I can't honestly say this all makes sense. And as Carolina Salguero, Director of PortSide NewYork put it: “makes me wonder how RH ballfields food differs from all the Halal/hot dog street carts [which] have no plumbing. Something odd here...”

While the DOH has taken a strong enforcement policy the Parks Department was relatively supportive, even offering to send License Trainers ASAP (and waive the fee). Clearly, both branches are cognizant of media attention and want to tread somewhat lightly. Which is to say, the groundswell of popular and political support has, at the very least, forced City Officials to operate with a modicum of circumspection. The bottom line is nonetheless severe: the hammer could drop on the food vendors in 10 days.

The silver lining? It might not. And the more hurdles jumped now, the more the Red Hook Food Vendor affairs will be in order come permit renewal time. Facing obstacles in increments might actually help them in the long run, assuming said hurdles are overcome.

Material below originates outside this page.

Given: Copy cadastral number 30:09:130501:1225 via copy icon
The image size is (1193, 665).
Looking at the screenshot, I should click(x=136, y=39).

Until then, support goes to the folks on the frontline: Cesar Fuentes, and the Carcamo, Carrello, Ceron, Hernandez, Lainez, Martinez, Ochoa, Perez, Rojas, Soler, Sosa, and Vaquero families. Ditto for those working hard behind the scenes: Councilwoman Gonzalez, and the Schumer camp – particularly Director of Economic Development Sam Schaeffer – all of whom have been keeping very close tabs.

Show & prove, tacos for all, a luta continua.

–J. Slab


Tuesday, August 07, 2007

Breaking Red Hook News

A new “situation” is brewing at the Red Hook Soccer Fields.

Last Friday at approximately 4:30 pm, Food Committee Executive Director Cesar Fuentes discovered that the Department of Health was going to institute a flash, somewhat surreptitious inspection of the Soccer Field Food Stands at noon on Saturday. The implication: if things were not up to snuff, the fields would be shut down.

Councilwoman Sara Gonzalez was alerted. She immediately called the Mayor's office, and arrived to monitor the inspection in-person. In so doing, she defused a potentially big bomb. Rather than threatening closure, the DOH simply offered a list of “suggestions.”

Foremost amongst these: no running water at the fields. So today (Tuesday) at 5:15 pm, Cesar was contacted about a “big” meeting Wednesday with the Deputy Commissioner of Health. Pressure has intensified, City Officials are again flexing muscle, and the implied bottom-line is rough. Worst-case scenario, the Vendors will have to shut down operations stat to comply with DOH mandates. But we wont know anything until tomorrow afternoon.

I'll post developments as they arrive. But if you feel like doing something in the meantime, send Councilwoman Gonzalez a note of support.